Brief:
Copy the following entries line for line, with no changes.

Input for this task:
☆ ☆ ☆ ☆ ☆

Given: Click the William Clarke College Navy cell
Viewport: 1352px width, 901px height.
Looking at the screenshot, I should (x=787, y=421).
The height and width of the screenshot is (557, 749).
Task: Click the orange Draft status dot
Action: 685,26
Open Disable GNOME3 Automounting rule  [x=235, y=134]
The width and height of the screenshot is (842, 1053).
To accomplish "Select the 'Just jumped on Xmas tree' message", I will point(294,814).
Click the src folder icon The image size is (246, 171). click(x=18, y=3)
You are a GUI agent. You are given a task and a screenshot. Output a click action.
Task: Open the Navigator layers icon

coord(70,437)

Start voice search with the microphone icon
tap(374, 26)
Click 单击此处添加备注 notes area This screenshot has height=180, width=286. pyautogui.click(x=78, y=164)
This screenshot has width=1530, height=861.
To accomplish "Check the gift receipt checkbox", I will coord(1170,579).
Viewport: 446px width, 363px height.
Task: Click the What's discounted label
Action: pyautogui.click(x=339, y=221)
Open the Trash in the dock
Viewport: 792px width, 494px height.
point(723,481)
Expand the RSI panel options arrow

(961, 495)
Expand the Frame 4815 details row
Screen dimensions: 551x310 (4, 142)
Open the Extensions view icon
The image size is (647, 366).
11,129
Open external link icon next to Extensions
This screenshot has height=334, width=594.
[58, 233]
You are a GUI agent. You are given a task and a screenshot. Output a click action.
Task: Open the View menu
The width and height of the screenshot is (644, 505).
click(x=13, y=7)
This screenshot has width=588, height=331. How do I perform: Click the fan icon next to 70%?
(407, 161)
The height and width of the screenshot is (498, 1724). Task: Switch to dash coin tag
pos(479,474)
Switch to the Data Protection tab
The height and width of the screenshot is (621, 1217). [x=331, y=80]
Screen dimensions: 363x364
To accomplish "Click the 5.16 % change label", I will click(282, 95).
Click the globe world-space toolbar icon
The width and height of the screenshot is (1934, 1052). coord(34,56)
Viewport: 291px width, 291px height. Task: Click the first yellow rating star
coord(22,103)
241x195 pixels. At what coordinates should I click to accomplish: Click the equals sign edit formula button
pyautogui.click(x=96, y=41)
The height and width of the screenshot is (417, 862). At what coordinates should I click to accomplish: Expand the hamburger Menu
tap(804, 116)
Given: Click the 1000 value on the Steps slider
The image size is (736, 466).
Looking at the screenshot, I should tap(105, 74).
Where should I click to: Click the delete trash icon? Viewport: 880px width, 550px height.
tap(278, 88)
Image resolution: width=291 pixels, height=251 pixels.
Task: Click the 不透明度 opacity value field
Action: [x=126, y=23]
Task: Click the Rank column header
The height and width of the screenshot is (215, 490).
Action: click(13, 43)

☆ ☆ ☆ ☆ ☆

Final result:
Given: Click the William Clarke College Navy cell
Viewport: 1352px width, 901px height.
Looking at the screenshot, I should (x=787, y=421).
The height and width of the screenshot is (557, 749).
Task: Click the orange Draft status dot
Action: 685,26
Open Disable GNOME3 Automounting rule  [x=235, y=134]
The width and height of the screenshot is (842, 1053).
To accomplish "Select the 'Just jumped on Xmas tree' message", I will point(294,814).
Click the src folder icon The image size is (246, 171). click(x=18, y=3)
You are a GUI agent. You are given a task and a screenshot. Output a click action.
Task: Open the Navigator layers icon

coord(70,437)

Start voice search with the microphone icon
tap(374, 26)
Click 单击此处添加备注 notes area This screenshot has height=180, width=286. pyautogui.click(x=78, y=164)
This screenshot has width=1530, height=861.
To accomplish "Check the gift receipt checkbox", I will coord(1170,579).
Viewport: 446px width, 363px height.
Task: Click the What's discounted label
Action: pyautogui.click(x=339, y=221)
Open the Trash in the dock
Viewport: 792px width, 494px height.
point(723,481)
Expand the RSI panel options arrow

(961, 495)
Expand the Frame 4815 details row
Screen dimensions: 551x310 (4, 142)
Open the Extensions view icon
The image size is (647, 366).
11,129
Open external link icon next to Extensions
This screenshot has height=334, width=594.
[58, 233]
You are a GUI agent. You are given a task and a screenshot. Output a click action.
Task: Open the View menu
The width and height of the screenshot is (644, 505).
click(x=13, y=7)
This screenshot has width=588, height=331. How do I perform: Click the fan icon next to 70%?
(407, 161)
The height and width of the screenshot is (498, 1724). Task: Switch to dash coin tag
pos(479,474)
Switch to the Data Protection tab
The height and width of the screenshot is (621, 1217). [x=331, y=80]
Screen dimensions: 363x364
To accomplish "Click the 5.16 % change label", I will click(282, 95).
Click the globe world-space toolbar icon
The width and height of the screenshot is (1934, 1052). coord(34,56)
Viewport: 291px width, 291px height. Task: Click the first yellow rating star
coord(22,103)
241x195 pixels. At what coordinates should I click to accomplish: Click the equals sign edit formula button
pyautogui.click(x=96, y=41)
The height and width of the screenshot is (417, 862). At what coordinates should I click to accomplish: Expand the hamburger Menu
tap(804, 116)
Given: Click the 1000 value on the Steps slider
The image size is (736, 466).
Looking at the screenshot, I should tap(105, 74).
Where should I click to: Click the delete trash icon? Viewport: 880px width, 550px height.
tap(278, 88)
Image resolution: width=291 pixels, height=251 pixels.
Task: Click the 不透明度 opacity value field
Action: [x=126, y=23]
Task: Click the Rank column header
The height and width of the screenshot is (215, 490).
Action: click(13, 43)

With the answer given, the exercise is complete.